Sun-Times sells Chicago Reader to African-American group

Chicago Reader

The Chicago Reader, the city’s leading alternative weekly for 47 years, has been sold to a group led by Dorothy Leavell, publisher of the African-American Chicago Crusader.

The news, first leaked at the annual conference of Rainbow PUSH Friday, was later confirmed by the parent company of the Sun-Times, which has owned the Reader since 2012. The deal is expected to close in the next 30 days, with the Sun-Times retaining a 15 percent interest in the publication.

Terms of the agreement were not disclosed.

Dorothy Leavell

“We love the Reader and have worked hard to be sure it has a foundation for the future,” Sun-Times CEO Edwin Eisendrath said in a statement. “All of us at the Sun-Times are thrilled that the Reader’s future is in such good hands.”

Claiming a circulation of 85,000, the free weekly has been losing money for years. Staff reductions and budget cuts led editorial employees to vote unanimously to join the Chicago Newspaper Guild in 2015. After nearly two years of negotiations, a strike threat and a change of ownership, staffers ratified their first union contract in 2017.

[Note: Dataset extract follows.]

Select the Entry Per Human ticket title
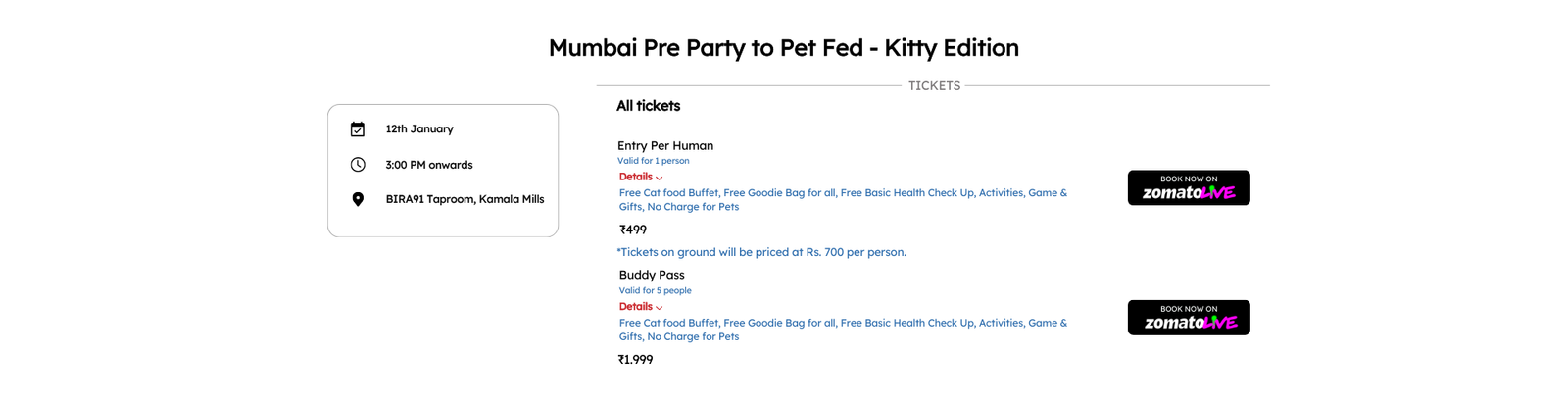Screen dimensions: 1568x409 [665, 145]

Eisendrath stumbled earlier this year when he hired Mark Konkol as executive editor of the Reader, only to fire him two weeks later after the first issue Konkol oversaw ignited a racial and political controversy. Since February, Dave Newbart, former senior editor at DNAinfo Chicago, has been serving as interim executive editor.

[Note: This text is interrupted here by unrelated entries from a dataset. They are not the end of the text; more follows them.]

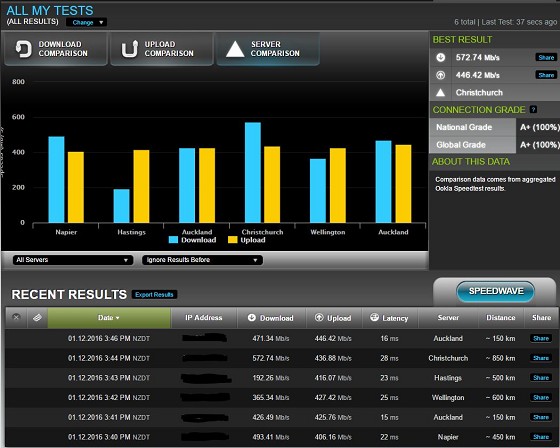Click the Christchurch blue download bar in chart
Viewport: 560px width, 448px height.
pyautogui.click(x=253, y=173)
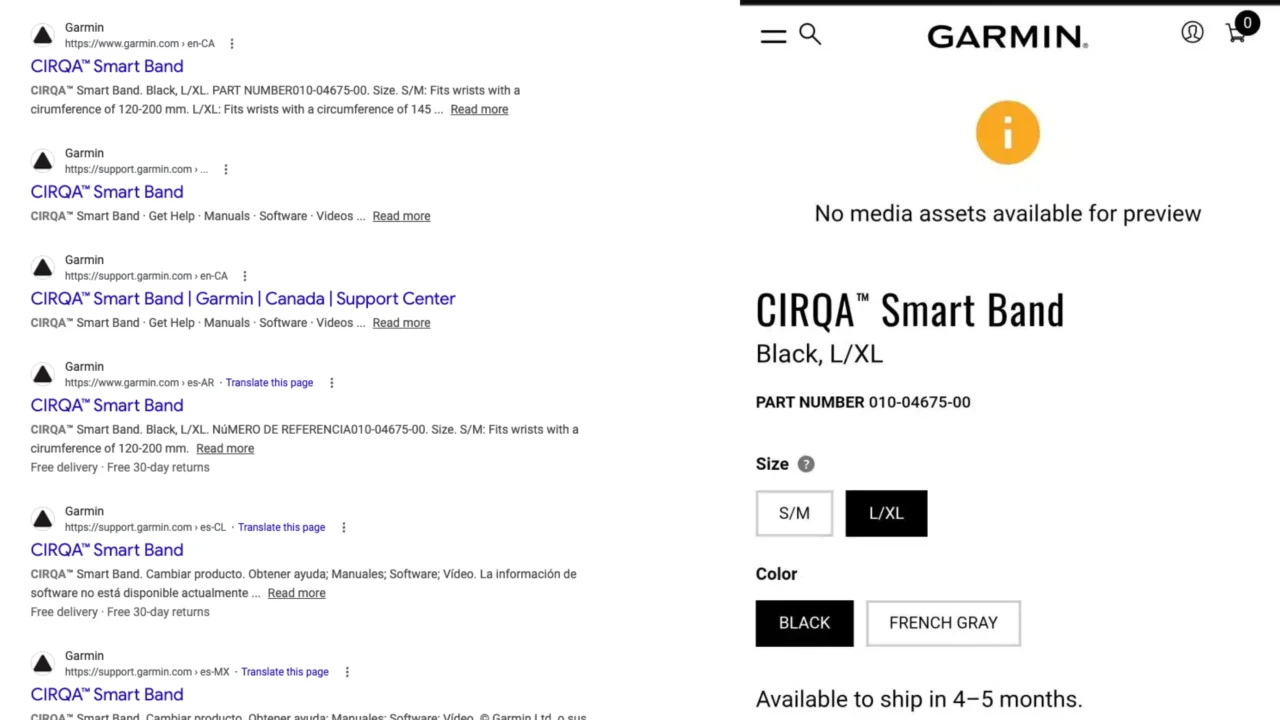Select the S/M size option
This screenshot has height=720, width=1280.
pos(794,513)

Unloading the Reader may not do much to improve the bottom line of the Sun-Times, which Eisendrath declared has only a "60 percent" chance of survival in the next two years.

It’s not clear what plans Leavell has for the Reader. Sources said her investors include Chicago businessman Elzie Higginbottom, who’s also part of Eisendrath’s investment group in Sun-Times Media.

"The Reader is a beloved Chicago institution with an important history of investigative journalism and cultural reporting,” Leavell said in a statement. “Our goal as new ownership is to preserve and strengthen this brand and to make the paper accessible to all Chicago communities."